Count the lines in the items below that contain the string "Expand", treating uppercase and lowercase as different. Reply with the number only.

***** Provided entries

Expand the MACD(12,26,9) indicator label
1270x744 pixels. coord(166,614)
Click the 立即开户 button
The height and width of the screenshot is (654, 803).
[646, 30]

**********

§ **Full output**
1